■ Exercise goal
Find the line containing "Click camera icon next to 安徽省植物保护总站". Retype it and every later line of the records exactly, leaving out pictures.

=-=-=-=-=

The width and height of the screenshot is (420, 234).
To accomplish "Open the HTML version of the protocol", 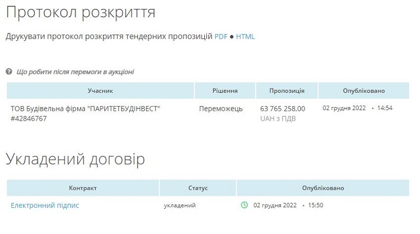I will point(245,36).
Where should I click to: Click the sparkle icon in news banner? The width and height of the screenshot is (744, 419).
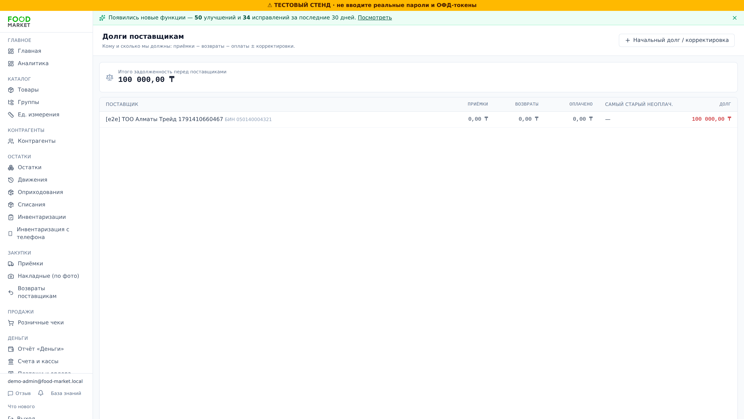[102, 18]
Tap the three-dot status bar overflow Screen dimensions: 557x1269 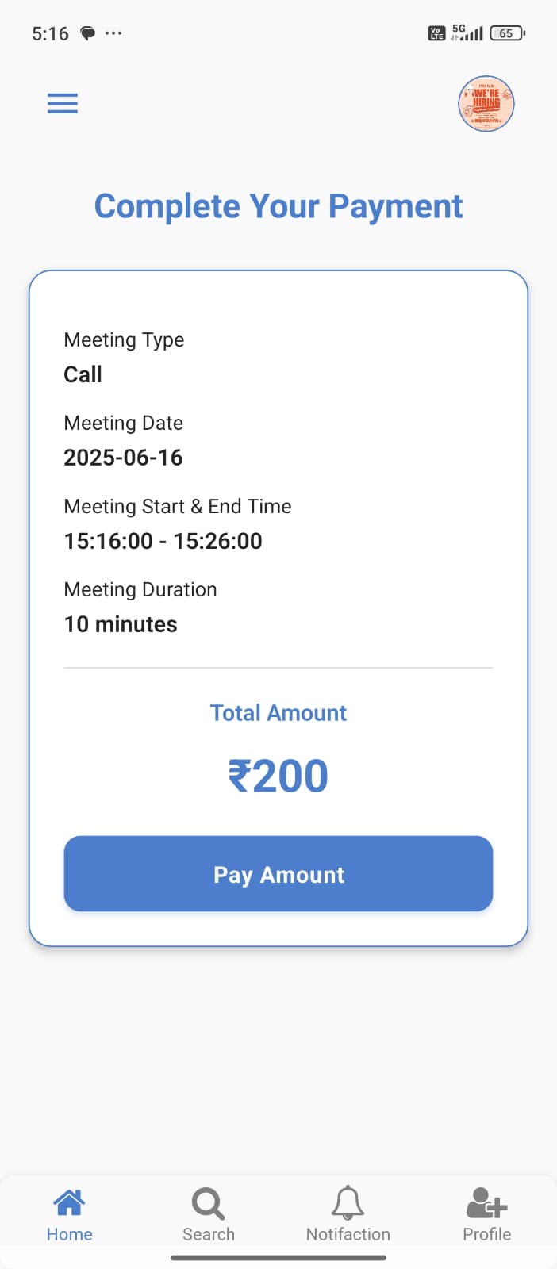pyautogui.click(x=113, y=33)
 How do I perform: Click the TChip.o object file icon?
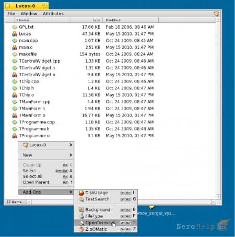(x=15, y=95)
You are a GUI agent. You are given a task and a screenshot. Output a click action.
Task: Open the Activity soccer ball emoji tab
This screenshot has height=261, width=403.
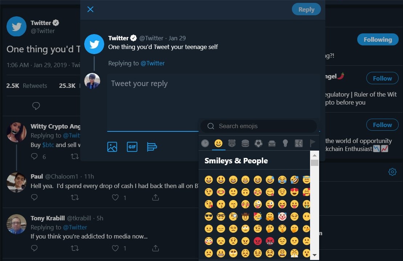pos(259,143)
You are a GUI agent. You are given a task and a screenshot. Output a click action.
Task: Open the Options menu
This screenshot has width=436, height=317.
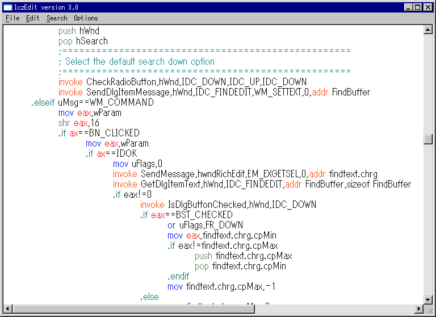(86, 18)

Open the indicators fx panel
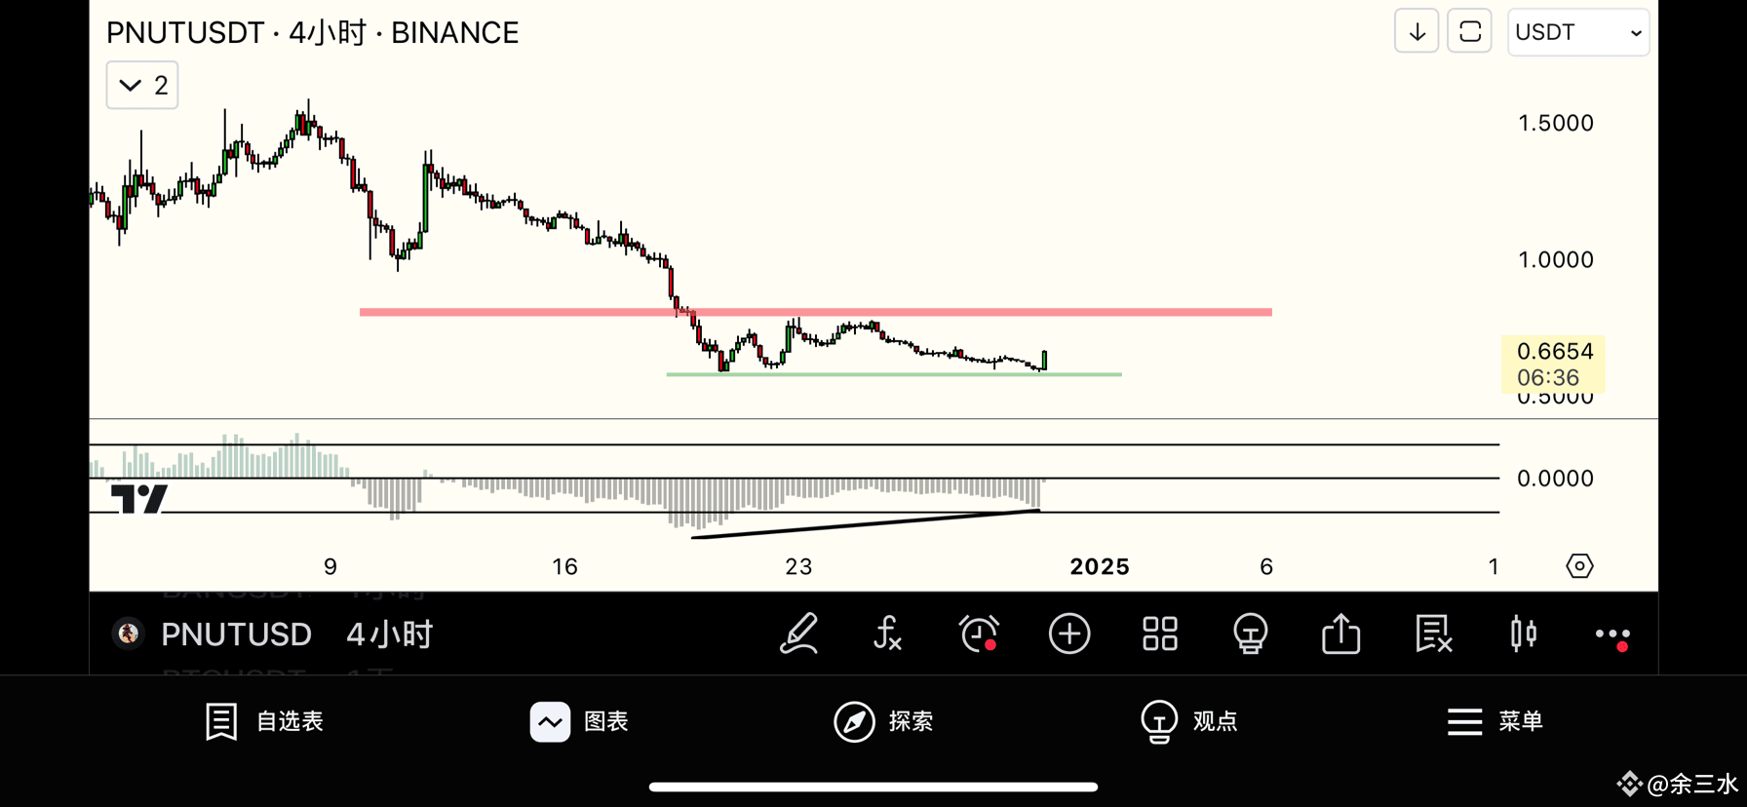point(887,634)
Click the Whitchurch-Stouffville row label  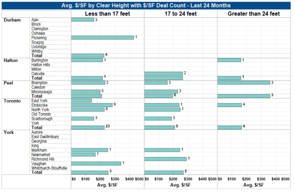(x=49, y=168)
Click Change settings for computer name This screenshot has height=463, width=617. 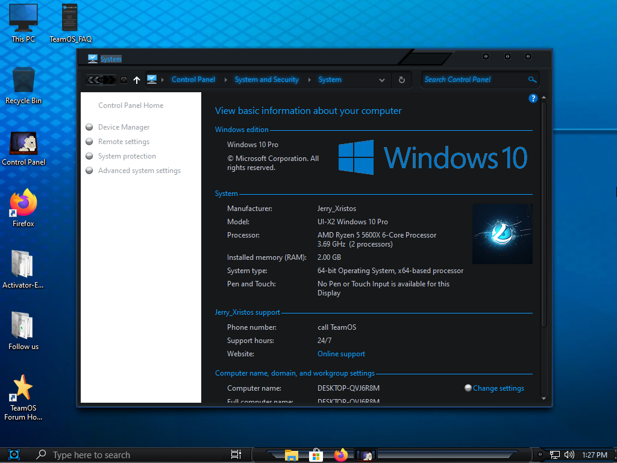tap(498, 388)

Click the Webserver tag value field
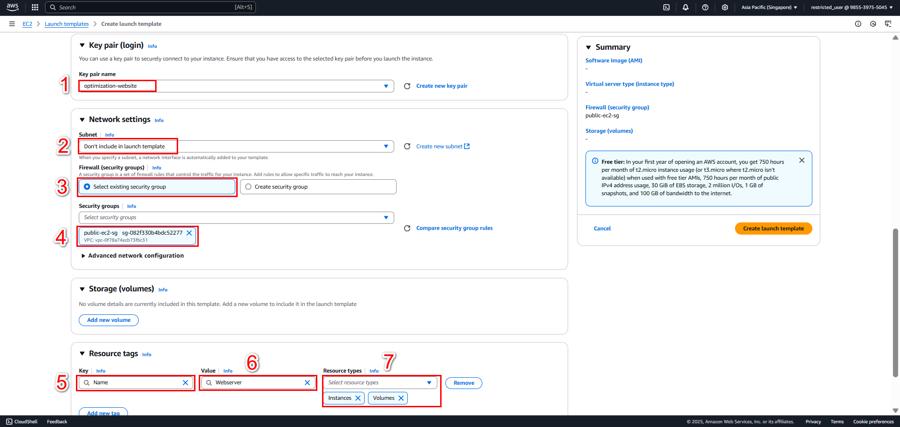click(258, 382)
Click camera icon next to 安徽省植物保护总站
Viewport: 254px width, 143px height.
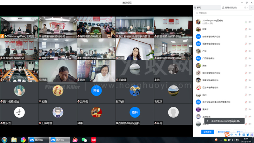(x=251, y=37)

=-=-=-=-=

■ Response box
Click camera icon next to 安徽省植物保护总站
Viewport: 254px width, 143px height.
(x=251, y=37)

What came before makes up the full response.